[EXCERPT Boundary: Start]
Photo by Photo by Cameron Johnson
Another Covid Semester

Nearly two years after the COVID-19 pandemic caused Texas A&M to move to online classes in March 2020, students are now facing the reality of another daunting semester — now with the omicron variant. 

As staff and faculty returned to campus for a remote work week at the end of winter break, Chief Operating Officer & Senior Vice President Greg Hartman confirmed students will return to in-person classes on Jan. 18 in a university-wide email. 

Molecular and cell biology junior Madelyn Moody said due to her vaccination status, she is not nervous to return to campus. 

“I know that because I’m vaccinated, if I do get it, it will maybe make me feel bad for a couple days, and then I’ll return to normal after quarantining,” Moody said. “I’m not too worried. Personally, I know it can be more of a concern for other people, but I’m mainly just excited to be able to have in-person classes.”

The university urges students who test positive for COVID-19 to fill out the self-report form. In addition, if the student is living on campus, they should inform their live-in residential staff and complete the off-campus isolation period. 

“We’re going to be done with this hopefully within two weeks,” management senior Dylan Bohn said. “I don’t think that people fully feel as if there’s any necessary action to be taken other than [to] be careful for the next two weeks while it’s going around, but pretty much everybody’s going to get it.”
[EXCERPT Boundary: End]
TASKS TO CARRY OUT:
A) According to the article about another Covid semester, on what date will students return to in-person classes?
B) Reproduce word for word the part of the article about another Covid semester between "Molecular and cell" and "off-campus isolation period.", inclusive.
C) Extend the article about another Covid semester at Texas A&M, picking up after its final sentence.
[INFORMATION SHOWN Boundary: Start]
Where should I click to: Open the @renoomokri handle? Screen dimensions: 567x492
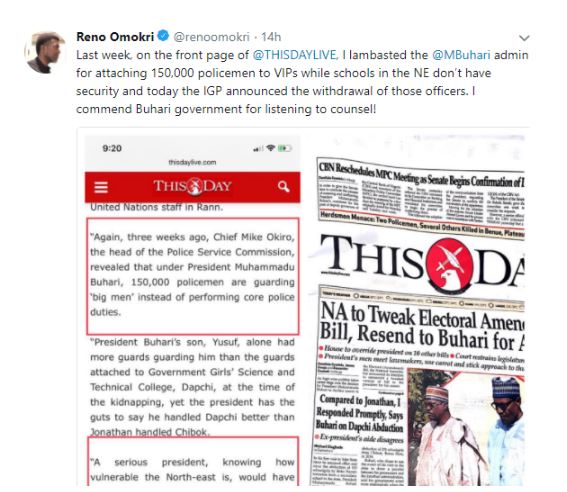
[INFORMATION SHOWN Boundary: End]
ANSWERS FOR EACH ITEM:
A) Jan. 18

B)
Molecular and cell biology junior Madelyn Moody said due to her vaccination status, she is not nervous to return to campus. 

“I know that because I’m vaccinated, if I do get it, it will maybe make me feel bad for a couple days, and then I’ll return to normal after quarantining,” Moody said. “I’m not too worried. Personally, I know it can be more of a concern for other people, but I’m mainly just excited to be able to have in-person classes.”

The university urges students who test positive for COVID-19 to fill out the self-report form. In addition, if the student is living on campus, they should inform their live-in residential staff and complete the off-campus isolation period.

C)
University and public health officials encourage students to take preventive actions such as wearing a well-fitted mask, testing regularly and getting fully vaccinated in order to stop the spread of COVID-19 this semester. Moody said she hopes to see the A&M administration continue to promote vaccines.
“I think they’ve done a great job so far, making them available on campus for students,” Moody said.  “I think providing more education awareness on campus will help those who haven’t gotten their vaccine to become more inclined to get it. I think the more people we can get vaccinated, the better that will help us overcome and move past the pandemic, so I’d love to see administration promote awareness for that.”

During the start of the fall 2021 semester, A&M administration required students, staff and faculty to complete mandatory COVID-19 testing, 2.7% of which came back positive. Computer science senior Sam Jefferis said he wished the administration took similar precautions this semester. 
“I really do think that having mandatory testing is imperative, [to] make sure we have a safe return to school with the exponential rise of cases that we’re seeing across the country and within our county,” Jefferis said.

Instead, A&M is offering an at-home test kit to each student and staff member throughout campus. Initially, the university promised up to two boxes per person but scaled back to one the day after the announcement due to a high influx of requests. There are currently four testing sites located on campus at Rudder Plaza, Mays Plaza, A.P. Beutel Health Center and the mobile testing van. 

Jefferis said he believes A&M made an incorrect choice by keeping classes in person because it can’t be done safely.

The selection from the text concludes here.